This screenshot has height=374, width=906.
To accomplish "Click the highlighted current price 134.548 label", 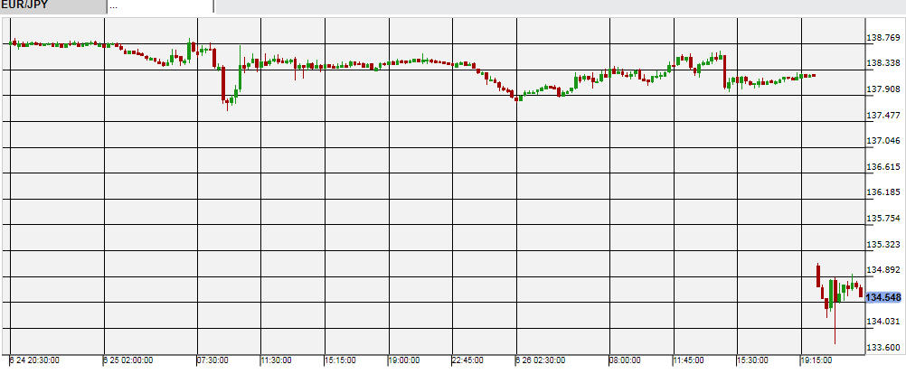I will click(882, 297).
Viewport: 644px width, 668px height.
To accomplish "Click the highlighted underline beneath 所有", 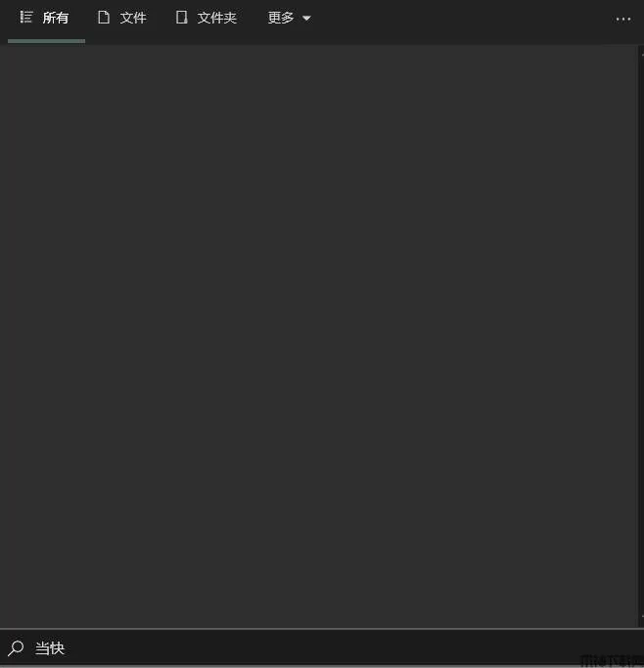I will pos(46,41).
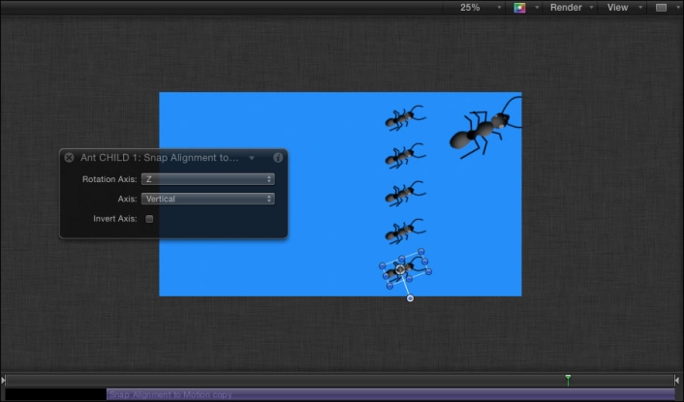
Task: Click the Snap Alignment to Motion copy bar
Action: (x=388, y=394)
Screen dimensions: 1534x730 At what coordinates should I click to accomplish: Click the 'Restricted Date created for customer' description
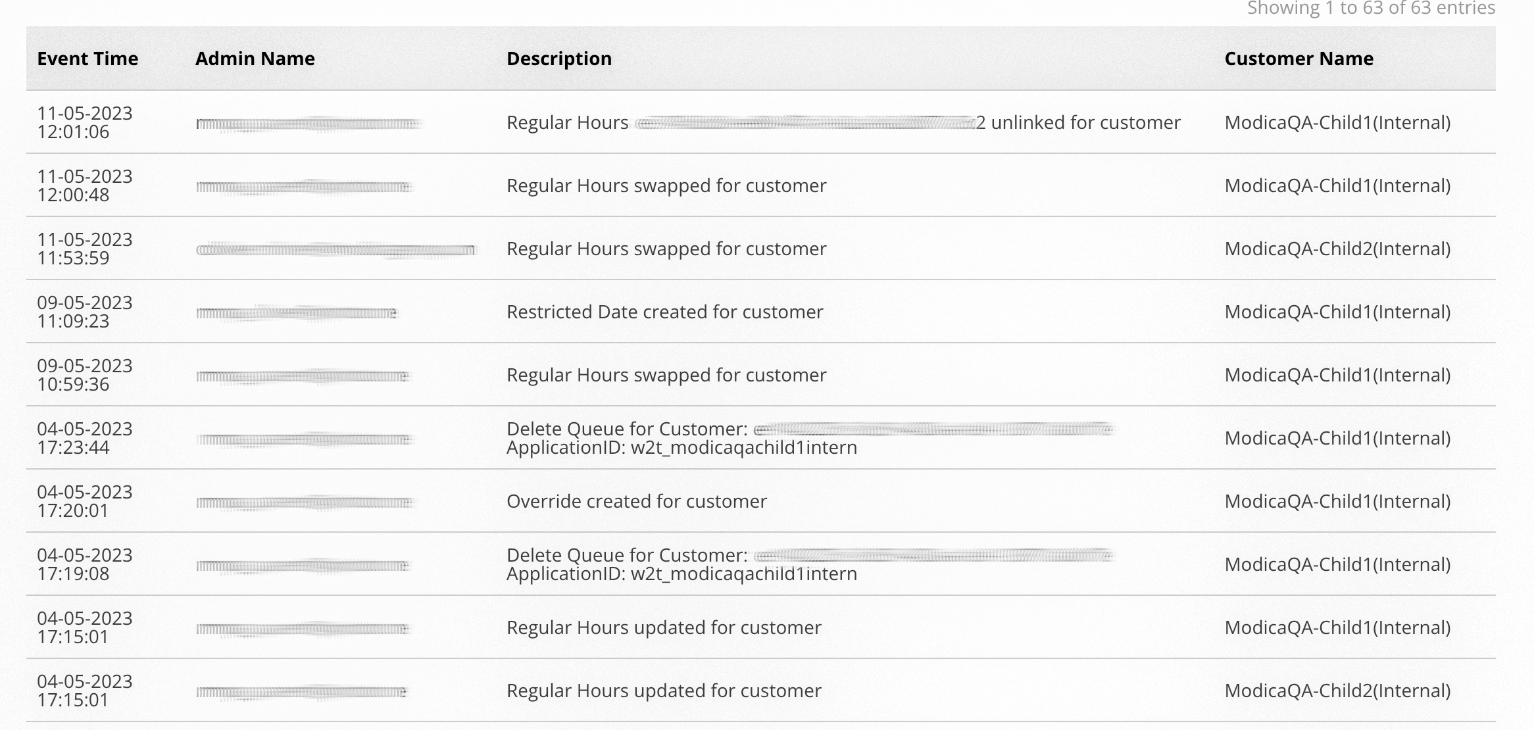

**INSTRUCTIONS FOR THE TASK**. Copy out every line above that contains the word "height".

**CORRECT RESPONSE**.
This screenshot has height=374, width=906.
Viewport: 644px width, 668px height.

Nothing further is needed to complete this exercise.